(Stored items)
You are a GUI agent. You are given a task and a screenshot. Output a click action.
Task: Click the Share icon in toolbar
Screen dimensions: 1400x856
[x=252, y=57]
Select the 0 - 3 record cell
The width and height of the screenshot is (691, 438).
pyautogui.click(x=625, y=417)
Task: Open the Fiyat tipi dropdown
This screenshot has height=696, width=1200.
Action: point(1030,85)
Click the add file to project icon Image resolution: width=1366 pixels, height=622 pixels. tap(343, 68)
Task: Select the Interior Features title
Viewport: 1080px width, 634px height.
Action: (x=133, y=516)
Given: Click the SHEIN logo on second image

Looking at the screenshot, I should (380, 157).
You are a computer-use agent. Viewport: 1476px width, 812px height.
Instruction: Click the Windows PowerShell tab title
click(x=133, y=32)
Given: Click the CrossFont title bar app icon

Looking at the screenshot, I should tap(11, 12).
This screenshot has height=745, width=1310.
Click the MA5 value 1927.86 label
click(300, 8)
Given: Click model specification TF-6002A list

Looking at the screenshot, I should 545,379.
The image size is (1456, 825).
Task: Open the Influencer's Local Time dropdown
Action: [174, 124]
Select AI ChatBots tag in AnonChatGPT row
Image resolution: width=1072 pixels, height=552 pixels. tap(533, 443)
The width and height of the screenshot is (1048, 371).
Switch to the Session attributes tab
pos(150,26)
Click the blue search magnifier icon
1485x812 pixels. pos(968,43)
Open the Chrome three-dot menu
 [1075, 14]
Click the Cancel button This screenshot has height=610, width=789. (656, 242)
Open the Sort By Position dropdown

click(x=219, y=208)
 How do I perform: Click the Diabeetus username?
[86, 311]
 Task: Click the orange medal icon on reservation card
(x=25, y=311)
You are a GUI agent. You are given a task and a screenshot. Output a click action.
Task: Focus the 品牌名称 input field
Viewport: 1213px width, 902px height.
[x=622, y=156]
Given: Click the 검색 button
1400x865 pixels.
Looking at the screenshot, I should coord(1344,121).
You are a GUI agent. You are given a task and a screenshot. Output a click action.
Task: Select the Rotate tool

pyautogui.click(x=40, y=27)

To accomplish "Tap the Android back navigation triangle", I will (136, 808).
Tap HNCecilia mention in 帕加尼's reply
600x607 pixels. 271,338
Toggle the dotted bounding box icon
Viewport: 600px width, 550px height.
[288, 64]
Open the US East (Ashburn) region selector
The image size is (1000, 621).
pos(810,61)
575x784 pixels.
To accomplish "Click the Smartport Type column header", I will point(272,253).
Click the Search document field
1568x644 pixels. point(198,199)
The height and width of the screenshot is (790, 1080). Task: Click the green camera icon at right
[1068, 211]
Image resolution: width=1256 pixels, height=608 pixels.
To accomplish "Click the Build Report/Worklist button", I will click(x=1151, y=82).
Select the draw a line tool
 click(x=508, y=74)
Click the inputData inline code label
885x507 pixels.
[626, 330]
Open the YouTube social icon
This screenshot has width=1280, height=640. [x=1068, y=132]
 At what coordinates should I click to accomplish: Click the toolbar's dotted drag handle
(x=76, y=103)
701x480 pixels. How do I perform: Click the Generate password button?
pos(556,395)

[EXERCISE GOAL] Exactly as they stand above, write out the entries.

[EXPECTED OUTPUT]
You are a GUI agent. You are given a task and a screenshot. Output a click action.
Task: Click the Share icon in toolbar
Screen dimensions: 1400x856
[x=252, y=57]
Select the 0 - 3 record cell
The width and height of the screenshot is (691, 438).
pyautogui.click(x=625, y=417)
Task: Open the Fiyat tipi dropdown
This screenshot has height=696, width=1200.
Action: point(1030,85)
Click the add file to project icon Image resolution: width=1366 pixels, height=622 pixels. tap(343, 68)
Task: Select the Interior Features title
Viewport: 1080px width, 634px height.
Action: (x=133, y=516)
Given: Click the SHEIN logo on second image

Looking at the screenshot, I should (380, 157).
You are a computer-use agent. Viewport: 1476px width, 812px height.
Instruction: Click the Windows PowerShell tab title
click(x=133, y=32)
Given: Click the CrossFont title bar app icon

Looking at the screenshot, I should tap(11, 12).
This screenshot has height=745, width=1310.
Click the MA5 value 1927.86 label
click(300, 8)
Given: Click model specification TF-6002A list

Looking at the screenshot, I should 545,379.
The image size is (1456, 825).
Task: Open the Influencer's Local Time dropdown
Action: [174, 124]
Select AI ChatBots tag in AnonChatGPT row
Image resolution: width=1072 pixels, height=552 pixels. tap(533, 443)
The width and height of the screenshot is (1048, 371).
Switch to the Session attributes tab
pos(150,26)
Click the blue search magnifier icon
1485x812 pixels. pos(968,43)
Open the Chrome three-dot menu
 [1075, 14]
Click the Cancel button This screenshot has height=610, width=789. (656, 242)
Open the Sort By Position dropdown

click(x=219, y=208)
 How do I perform: Click the Diabeetus username?
[86, 311]
 Task: Click the orange medal icon on reservation card
(x=25, y=311)
You are a GUI agent. You are given a task and a screenshot. Output a click action.
Task: Focus the 品牌名称 input field
Viewport: 1213px width, 902px height.
[x=622, y=156]
Given: Click the 검색 button
1400x865 pixels.
Looking at the screenshot, I should coord(1344,121).
You are a GUI agent. You are given a task and a screenshot. Output a click action.
Task: Select the Rotate tool

pyautogui.click(x=40, y=27)

To accomplish "Tap the Android back navigation triangle", I will (136, 808).
Tap HNCecilia mention in 帕加尼's reply
600x607 pixels. 271,338
Toggle the dotted bounding box icon
Viewport: 600px width, 550px height.
[288, 64]
Open the US East (Ashburn) region selector
The image size is (1000, 621).
pos(810,61)
575x784 pixels.
To accomplish "Click the Smartport Type column header", I will point(272,253).
Click the Search document field
1568x644 pixels. point(198,199)
The height and width of the screenshot is (790, 1080). Task: Click the green camera icon at right
[1068, 211]
Image resolution: width=1256 pixels, height=608 pixels.
To accomplish "Click the Build Report/Worklist button", I will click(x=1151, y=82).
Select the draw a line tool
 click(x=508, y=74)
Click the inputData inline code label
885x507 pixels.
[626, 330]
Open the YouTube social icon
This screenshot has width=1280, height=640. [x=1068, y=132]
 At what coordinates should I click to accomplish: Click the toolbar's dotted drag handle
(x=76, y=103)
701x480 pixels. How do I perform: Click the Generate password button?
pos(556,395)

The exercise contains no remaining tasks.